Este protocolo no sería un privilegio, ni un favor: sería una manera de equilibrar la balanza. Porque si no se corrige la desigualdad desde el sistema judicial, se sigue alimentando el círculo vicioso de pobreza, exclusión y violencia.
Justicia para todos... ¿o solo para algunos?
La justicia no puede seguir siendo un espacio reservado para quienes tienen recursos, influencias o conocimientos legales. Mientras millones de personas vivan en pobreza y no puedan acceder a una defensa justa, hablar de igualdad ante la ley será solo un discurso vacío.
Este no es solo un problema legal: es un tema de dignidad, de humanidad y de cohesión social. Cuando el sistema no escucha a los más vulnerables, cuando encarcela sin pruebas, cuando niega la palabra a quien no puede pagar un abogado, se convierte en parte del problema. Y lo peor: alimenta una bomba de tiempo social que ya muestra señales de estar explotando.

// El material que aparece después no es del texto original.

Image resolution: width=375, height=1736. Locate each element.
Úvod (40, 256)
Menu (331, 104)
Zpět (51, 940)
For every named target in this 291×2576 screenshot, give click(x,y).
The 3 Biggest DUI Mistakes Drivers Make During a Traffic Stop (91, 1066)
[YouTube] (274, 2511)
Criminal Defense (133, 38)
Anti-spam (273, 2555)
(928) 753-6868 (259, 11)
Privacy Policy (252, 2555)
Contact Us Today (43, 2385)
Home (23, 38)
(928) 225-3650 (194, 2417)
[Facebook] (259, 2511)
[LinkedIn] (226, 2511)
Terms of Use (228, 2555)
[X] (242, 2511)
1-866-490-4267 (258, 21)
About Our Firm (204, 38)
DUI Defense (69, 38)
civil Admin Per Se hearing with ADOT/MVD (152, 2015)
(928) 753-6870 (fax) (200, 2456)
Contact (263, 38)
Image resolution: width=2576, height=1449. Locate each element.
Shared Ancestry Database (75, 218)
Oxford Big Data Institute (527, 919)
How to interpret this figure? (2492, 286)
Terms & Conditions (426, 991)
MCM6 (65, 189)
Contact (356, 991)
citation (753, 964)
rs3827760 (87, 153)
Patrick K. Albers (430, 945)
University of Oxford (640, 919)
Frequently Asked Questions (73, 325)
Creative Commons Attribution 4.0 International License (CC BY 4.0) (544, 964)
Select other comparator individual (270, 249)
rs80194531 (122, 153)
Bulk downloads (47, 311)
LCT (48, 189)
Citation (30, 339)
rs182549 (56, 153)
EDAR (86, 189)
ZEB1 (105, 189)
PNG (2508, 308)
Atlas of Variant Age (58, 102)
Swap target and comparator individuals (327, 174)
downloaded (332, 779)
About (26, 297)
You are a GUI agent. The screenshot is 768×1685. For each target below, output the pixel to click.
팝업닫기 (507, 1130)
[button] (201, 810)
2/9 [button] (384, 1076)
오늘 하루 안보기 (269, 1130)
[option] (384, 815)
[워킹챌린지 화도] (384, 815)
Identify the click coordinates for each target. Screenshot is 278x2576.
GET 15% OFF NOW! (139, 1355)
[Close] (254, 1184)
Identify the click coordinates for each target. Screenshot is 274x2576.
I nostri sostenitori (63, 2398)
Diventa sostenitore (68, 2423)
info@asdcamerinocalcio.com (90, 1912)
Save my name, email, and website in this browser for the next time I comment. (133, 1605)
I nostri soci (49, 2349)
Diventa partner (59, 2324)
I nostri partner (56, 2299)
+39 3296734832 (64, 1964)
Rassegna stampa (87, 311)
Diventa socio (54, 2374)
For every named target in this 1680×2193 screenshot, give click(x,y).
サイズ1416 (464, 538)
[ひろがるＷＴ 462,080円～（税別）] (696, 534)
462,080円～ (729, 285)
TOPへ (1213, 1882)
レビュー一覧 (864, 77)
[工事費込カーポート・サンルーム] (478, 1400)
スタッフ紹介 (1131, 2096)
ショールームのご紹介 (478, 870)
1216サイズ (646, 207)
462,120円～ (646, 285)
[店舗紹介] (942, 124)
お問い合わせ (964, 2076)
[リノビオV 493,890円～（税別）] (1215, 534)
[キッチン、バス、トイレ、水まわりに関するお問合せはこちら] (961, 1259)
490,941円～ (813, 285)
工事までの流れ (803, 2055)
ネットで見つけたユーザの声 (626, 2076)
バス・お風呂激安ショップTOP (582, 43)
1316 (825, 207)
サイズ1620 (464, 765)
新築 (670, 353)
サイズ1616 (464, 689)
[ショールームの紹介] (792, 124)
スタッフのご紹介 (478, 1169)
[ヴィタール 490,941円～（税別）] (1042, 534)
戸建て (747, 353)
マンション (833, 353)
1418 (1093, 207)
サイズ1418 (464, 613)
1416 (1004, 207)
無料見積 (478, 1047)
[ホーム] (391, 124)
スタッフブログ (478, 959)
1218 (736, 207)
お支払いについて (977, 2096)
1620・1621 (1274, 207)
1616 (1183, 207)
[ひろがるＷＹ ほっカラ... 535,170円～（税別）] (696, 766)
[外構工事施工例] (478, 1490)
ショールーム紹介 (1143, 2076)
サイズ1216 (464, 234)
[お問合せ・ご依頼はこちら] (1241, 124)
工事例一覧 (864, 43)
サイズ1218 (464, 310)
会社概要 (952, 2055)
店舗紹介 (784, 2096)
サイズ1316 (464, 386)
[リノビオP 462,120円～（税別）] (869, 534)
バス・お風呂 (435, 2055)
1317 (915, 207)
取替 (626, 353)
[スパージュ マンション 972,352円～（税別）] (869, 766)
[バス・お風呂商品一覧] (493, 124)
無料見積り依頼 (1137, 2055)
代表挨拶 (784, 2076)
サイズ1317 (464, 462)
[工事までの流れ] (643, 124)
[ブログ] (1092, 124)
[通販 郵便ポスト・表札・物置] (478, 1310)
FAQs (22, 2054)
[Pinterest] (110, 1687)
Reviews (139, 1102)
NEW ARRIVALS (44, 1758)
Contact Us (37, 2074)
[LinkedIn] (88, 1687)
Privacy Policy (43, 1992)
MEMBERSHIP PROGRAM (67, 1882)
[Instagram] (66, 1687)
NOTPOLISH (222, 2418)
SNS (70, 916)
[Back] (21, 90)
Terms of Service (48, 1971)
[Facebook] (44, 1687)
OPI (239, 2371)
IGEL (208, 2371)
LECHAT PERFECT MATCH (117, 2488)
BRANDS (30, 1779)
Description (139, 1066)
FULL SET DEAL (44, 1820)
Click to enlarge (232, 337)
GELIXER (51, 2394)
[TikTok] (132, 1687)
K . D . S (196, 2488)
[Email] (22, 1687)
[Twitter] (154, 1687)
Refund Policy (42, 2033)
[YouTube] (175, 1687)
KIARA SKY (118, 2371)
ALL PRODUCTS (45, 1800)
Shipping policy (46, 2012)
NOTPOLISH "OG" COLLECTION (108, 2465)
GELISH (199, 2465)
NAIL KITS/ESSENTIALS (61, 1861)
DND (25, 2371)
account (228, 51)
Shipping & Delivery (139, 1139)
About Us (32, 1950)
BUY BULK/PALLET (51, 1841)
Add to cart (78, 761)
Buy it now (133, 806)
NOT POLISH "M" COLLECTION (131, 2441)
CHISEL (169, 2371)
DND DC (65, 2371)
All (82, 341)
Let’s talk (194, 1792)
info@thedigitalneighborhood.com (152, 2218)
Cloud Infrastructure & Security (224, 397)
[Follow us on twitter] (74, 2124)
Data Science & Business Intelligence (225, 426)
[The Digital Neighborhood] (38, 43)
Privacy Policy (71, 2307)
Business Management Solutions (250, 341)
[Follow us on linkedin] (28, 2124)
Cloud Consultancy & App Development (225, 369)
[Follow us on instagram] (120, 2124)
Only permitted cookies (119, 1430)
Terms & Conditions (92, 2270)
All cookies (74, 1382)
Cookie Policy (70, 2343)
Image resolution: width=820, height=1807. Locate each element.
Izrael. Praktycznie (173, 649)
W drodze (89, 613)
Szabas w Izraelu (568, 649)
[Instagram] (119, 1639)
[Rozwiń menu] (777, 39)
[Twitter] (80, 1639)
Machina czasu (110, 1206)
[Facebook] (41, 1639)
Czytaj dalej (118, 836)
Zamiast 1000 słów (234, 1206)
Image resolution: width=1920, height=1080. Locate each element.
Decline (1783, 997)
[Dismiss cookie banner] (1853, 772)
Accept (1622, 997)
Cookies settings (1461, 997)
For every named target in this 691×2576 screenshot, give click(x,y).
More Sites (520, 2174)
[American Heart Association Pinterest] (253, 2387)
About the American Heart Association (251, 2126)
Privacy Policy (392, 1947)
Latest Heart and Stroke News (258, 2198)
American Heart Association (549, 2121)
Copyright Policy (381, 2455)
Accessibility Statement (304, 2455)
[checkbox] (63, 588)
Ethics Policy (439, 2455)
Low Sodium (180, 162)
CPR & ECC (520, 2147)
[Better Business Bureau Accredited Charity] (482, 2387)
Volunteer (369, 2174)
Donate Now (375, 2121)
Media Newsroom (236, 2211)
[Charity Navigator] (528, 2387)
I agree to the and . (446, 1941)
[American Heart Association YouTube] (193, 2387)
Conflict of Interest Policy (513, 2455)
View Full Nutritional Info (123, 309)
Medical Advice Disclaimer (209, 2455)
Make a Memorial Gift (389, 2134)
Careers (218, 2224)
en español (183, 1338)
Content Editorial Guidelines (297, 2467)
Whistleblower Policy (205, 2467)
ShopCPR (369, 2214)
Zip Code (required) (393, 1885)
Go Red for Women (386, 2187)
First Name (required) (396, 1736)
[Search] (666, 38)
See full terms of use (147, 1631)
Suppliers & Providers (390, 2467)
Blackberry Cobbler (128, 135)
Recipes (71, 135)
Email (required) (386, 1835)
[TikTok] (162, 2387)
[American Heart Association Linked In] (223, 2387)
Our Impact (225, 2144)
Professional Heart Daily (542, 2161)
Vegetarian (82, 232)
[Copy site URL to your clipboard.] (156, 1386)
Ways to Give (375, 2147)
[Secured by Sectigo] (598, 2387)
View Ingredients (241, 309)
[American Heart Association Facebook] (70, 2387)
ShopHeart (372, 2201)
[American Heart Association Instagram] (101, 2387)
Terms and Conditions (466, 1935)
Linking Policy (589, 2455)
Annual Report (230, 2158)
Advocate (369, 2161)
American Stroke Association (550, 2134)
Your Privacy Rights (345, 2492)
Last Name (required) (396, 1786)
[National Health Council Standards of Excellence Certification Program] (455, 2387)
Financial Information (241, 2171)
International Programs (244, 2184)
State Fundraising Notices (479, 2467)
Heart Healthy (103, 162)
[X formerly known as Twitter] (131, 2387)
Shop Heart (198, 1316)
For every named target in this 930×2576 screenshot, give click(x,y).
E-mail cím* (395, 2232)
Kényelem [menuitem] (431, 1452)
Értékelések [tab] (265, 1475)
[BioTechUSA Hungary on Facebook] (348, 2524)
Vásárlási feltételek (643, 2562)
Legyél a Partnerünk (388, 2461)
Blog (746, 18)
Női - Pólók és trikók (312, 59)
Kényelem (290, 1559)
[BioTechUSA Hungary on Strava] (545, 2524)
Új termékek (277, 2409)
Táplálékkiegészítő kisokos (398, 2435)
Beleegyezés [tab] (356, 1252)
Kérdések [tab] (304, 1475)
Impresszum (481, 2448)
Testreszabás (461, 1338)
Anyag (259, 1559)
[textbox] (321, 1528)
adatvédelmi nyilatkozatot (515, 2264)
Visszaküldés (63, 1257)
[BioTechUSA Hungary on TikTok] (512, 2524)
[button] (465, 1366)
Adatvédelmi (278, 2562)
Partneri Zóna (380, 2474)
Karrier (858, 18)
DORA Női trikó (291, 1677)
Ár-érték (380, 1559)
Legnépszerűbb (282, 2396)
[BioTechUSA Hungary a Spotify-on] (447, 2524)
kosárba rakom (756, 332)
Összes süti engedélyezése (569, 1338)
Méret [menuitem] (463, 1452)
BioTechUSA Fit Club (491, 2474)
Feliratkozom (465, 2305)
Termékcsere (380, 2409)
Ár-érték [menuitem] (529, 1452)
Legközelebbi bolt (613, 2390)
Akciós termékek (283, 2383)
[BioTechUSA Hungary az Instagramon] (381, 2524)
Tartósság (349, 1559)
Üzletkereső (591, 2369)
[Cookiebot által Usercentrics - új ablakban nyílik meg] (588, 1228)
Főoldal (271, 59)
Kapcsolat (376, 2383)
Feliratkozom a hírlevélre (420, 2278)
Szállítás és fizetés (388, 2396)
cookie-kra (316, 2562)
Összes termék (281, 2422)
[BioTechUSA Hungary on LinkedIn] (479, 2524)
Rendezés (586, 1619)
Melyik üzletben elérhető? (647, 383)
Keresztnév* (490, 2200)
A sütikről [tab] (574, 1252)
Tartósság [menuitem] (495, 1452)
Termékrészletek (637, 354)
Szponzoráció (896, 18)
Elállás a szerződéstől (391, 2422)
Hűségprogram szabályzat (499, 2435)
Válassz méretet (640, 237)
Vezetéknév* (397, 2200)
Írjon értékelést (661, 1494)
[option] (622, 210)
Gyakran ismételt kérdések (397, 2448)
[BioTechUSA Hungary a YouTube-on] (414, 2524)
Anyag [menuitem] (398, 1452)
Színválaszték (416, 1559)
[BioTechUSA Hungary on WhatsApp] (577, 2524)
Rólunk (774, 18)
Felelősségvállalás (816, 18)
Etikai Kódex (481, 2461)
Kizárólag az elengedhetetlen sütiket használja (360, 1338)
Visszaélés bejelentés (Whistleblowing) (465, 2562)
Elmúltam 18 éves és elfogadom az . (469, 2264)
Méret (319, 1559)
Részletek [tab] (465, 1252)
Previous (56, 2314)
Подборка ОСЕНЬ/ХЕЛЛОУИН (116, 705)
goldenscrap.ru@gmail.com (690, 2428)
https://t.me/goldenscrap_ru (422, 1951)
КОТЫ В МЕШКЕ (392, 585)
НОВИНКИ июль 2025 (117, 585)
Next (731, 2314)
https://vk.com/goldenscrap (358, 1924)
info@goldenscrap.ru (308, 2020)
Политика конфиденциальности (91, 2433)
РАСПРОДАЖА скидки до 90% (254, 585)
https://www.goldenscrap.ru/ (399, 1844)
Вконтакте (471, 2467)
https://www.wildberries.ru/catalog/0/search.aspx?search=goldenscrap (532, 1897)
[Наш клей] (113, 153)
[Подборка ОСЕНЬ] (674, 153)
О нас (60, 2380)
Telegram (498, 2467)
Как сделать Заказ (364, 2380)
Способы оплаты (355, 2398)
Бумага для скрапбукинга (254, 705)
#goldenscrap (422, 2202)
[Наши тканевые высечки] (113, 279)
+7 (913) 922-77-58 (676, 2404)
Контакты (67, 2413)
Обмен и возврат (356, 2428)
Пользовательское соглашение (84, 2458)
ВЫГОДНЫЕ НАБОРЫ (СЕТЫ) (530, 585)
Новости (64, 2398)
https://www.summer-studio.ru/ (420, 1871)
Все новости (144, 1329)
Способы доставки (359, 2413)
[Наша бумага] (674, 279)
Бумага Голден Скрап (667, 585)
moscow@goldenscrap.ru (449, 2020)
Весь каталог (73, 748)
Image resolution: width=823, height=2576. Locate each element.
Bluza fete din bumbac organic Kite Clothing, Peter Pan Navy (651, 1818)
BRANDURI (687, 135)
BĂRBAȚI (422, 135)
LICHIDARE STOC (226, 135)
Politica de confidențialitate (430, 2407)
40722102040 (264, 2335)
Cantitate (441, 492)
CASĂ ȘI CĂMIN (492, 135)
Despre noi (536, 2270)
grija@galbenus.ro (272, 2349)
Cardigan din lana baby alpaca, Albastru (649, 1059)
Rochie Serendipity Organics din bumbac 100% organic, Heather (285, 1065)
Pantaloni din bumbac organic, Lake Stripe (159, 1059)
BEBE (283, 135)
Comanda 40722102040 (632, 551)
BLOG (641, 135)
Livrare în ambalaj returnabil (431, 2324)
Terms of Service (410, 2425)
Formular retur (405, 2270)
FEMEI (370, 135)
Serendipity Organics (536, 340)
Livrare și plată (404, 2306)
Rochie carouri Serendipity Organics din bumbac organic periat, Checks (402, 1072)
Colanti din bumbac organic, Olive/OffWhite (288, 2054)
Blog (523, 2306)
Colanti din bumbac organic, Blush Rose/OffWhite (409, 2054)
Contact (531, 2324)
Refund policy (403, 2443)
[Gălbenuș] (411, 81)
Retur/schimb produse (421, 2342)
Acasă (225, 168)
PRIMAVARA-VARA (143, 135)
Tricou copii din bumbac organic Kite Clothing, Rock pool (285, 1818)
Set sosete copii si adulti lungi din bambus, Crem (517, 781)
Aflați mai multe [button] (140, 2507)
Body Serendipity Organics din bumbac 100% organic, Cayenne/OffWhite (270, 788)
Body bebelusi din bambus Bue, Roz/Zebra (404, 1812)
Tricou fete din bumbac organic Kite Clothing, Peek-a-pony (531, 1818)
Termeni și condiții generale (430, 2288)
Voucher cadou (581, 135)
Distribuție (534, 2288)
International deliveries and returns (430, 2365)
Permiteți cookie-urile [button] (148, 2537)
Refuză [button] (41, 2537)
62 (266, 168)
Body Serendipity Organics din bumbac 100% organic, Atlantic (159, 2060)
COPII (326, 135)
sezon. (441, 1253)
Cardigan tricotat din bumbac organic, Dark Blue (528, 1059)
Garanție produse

La pobreza no debe ser una condena silenciosa a la injusticia. Por eso es urgente que el Estado —y en especial el Poder Judicial— actúe con visión, sensibilidad y valentía. Un nuevo protocolo para juzgar con perspectiva de pobreza no es un capricho: es una necesidad. Es reconocer que no todos corremos la misma carrera con las mismas condiciones.
Como sociedad, también tenemos una responsabilidad: dejar de normalizar la exclusión y empezar a exigir una justicia que llegue hasta el último rincón, a la última persona, sin importar su cuenta bancaria ni su apellido. Porque solo entonces podremos decir, con la frente en alto, que vivimos en un país verdaderamente justo.